:: PROBLEM DESCRIPTION ::
Find, in the records below, the line that contains "Where should I" and the line that contains "This screenshot has". Copy those two lines and everything between them exactly, but not the pictures.

:: MATERIAL PROVIDED ::
###
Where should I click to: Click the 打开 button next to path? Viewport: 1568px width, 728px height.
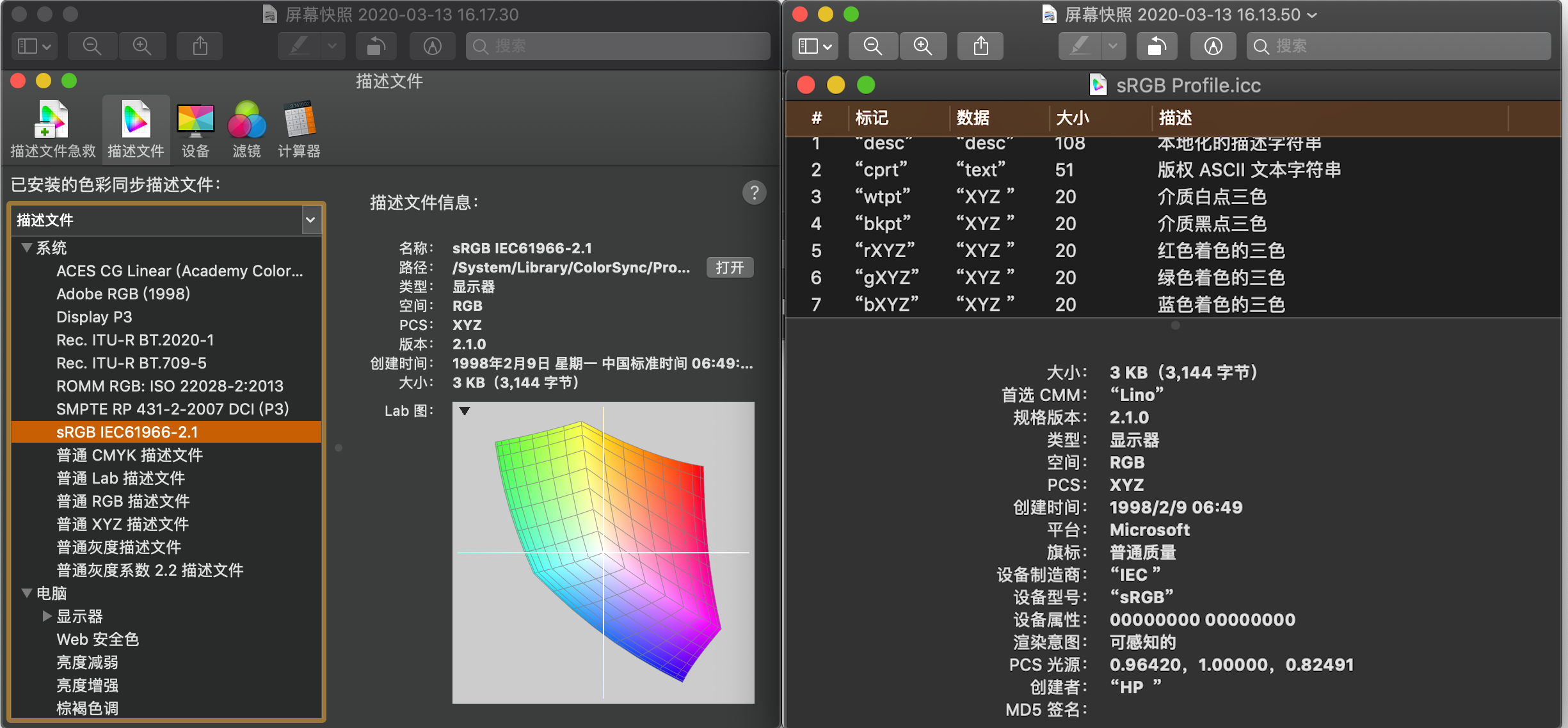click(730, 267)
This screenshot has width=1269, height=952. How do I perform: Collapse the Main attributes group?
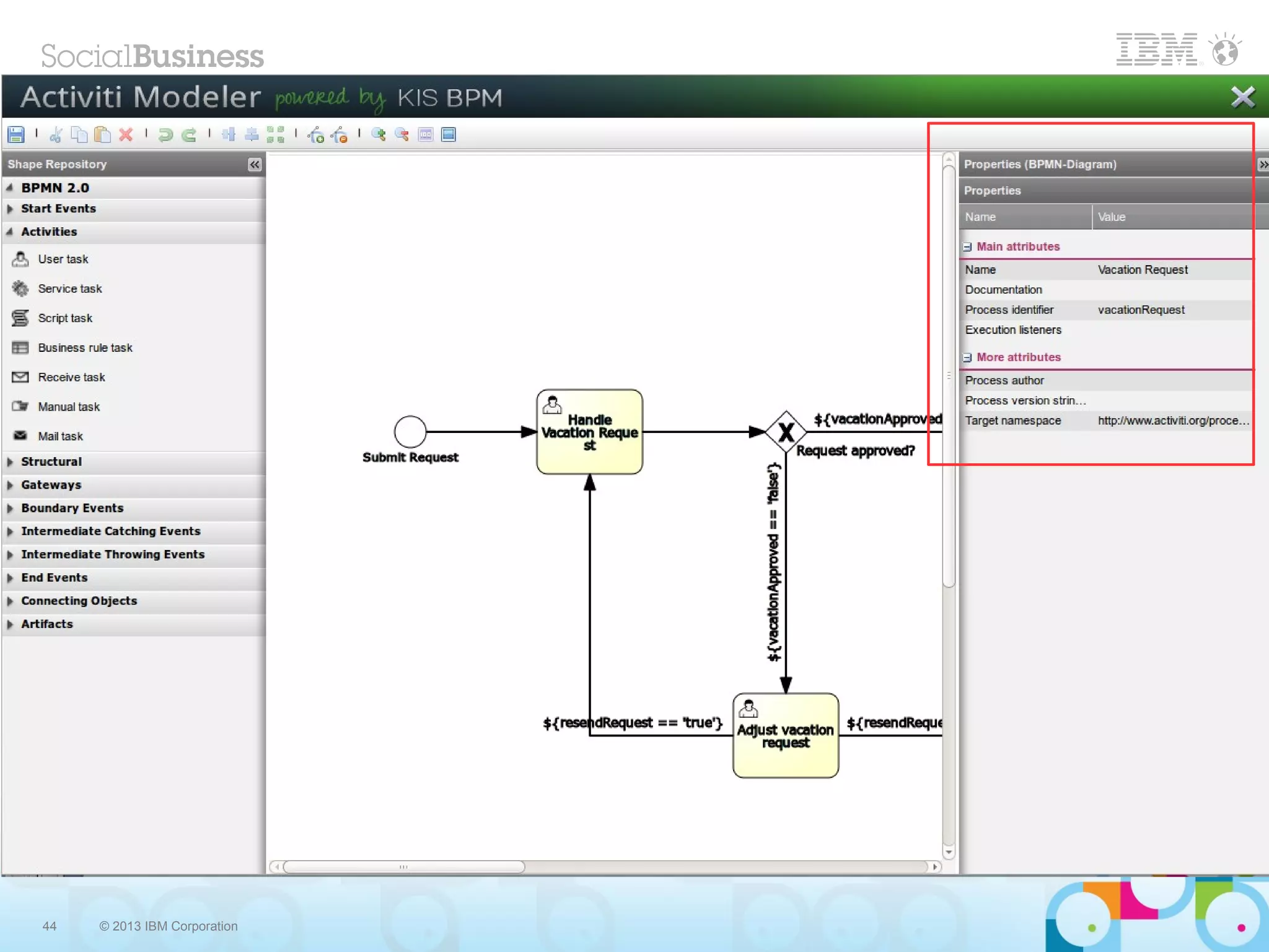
###
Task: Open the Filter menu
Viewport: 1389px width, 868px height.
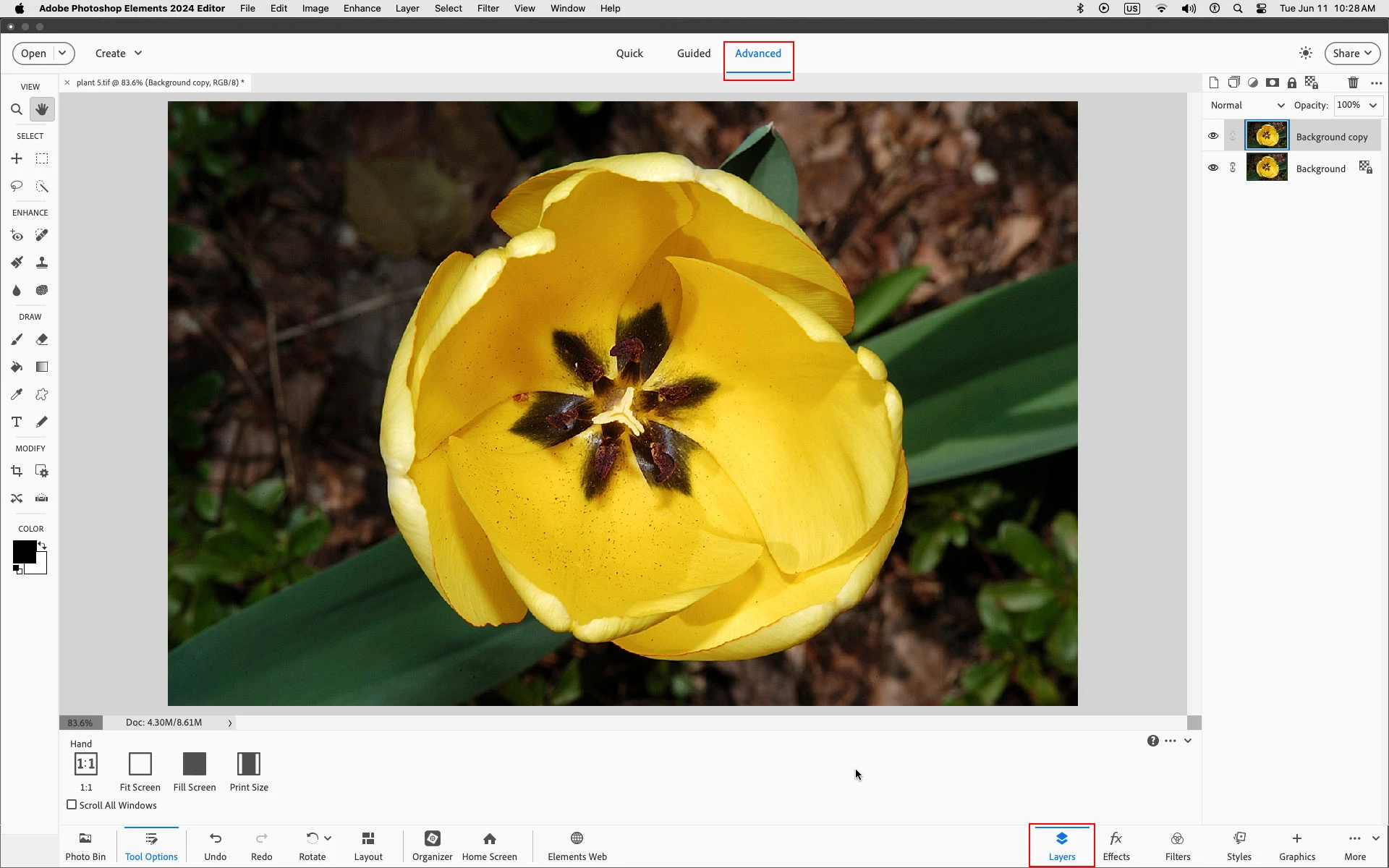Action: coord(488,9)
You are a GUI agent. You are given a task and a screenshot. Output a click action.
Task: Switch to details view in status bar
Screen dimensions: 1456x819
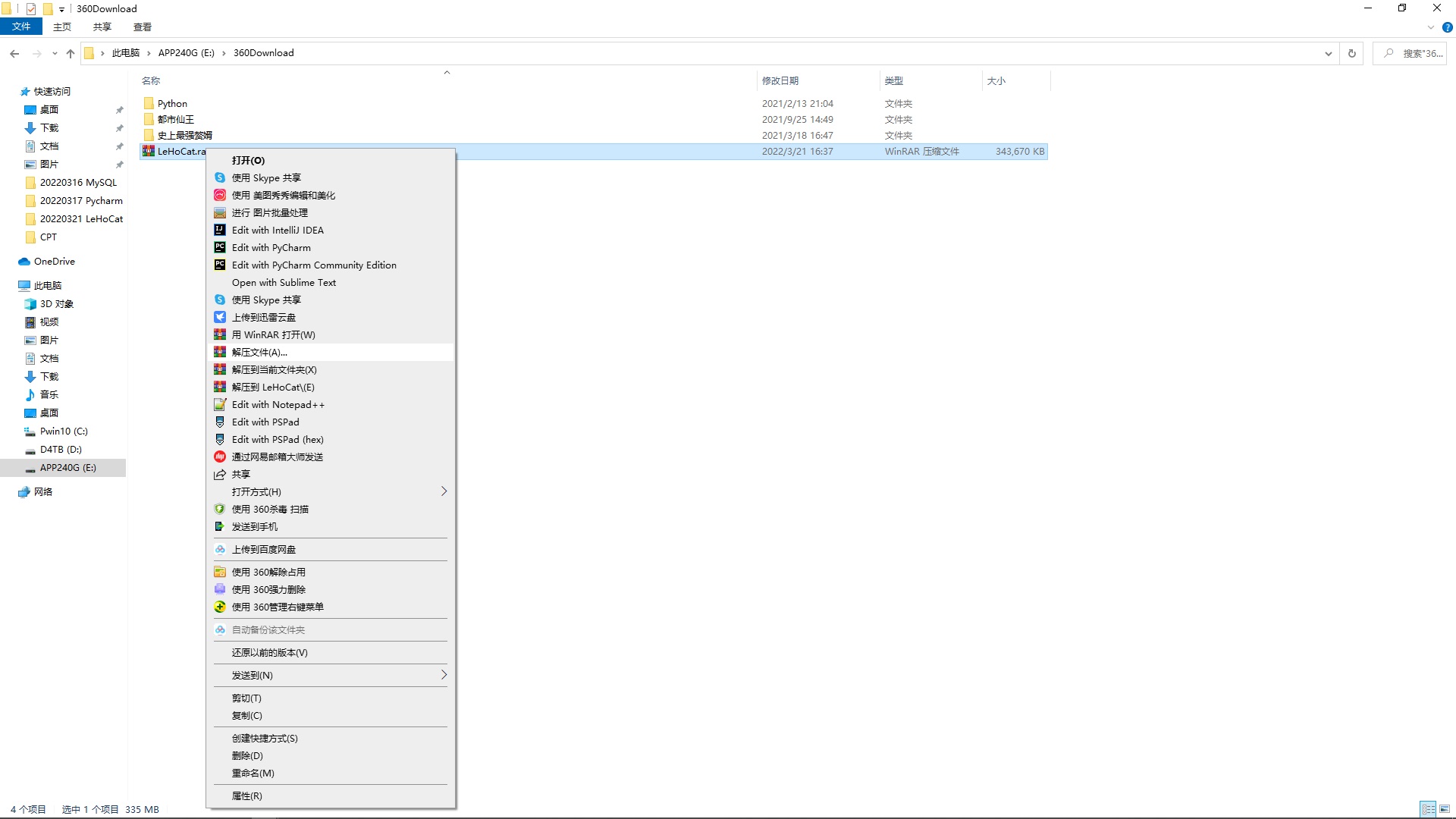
###
:: OUTPUT FOR THIS EXERCISE ::
Where should I click to: Click the 打开 button next to path? Viewport: 1568px width, 728px height.
click(730, 267)
This screenshot has width=1269, height=952. How do I perform: Collapse the Main attributes group?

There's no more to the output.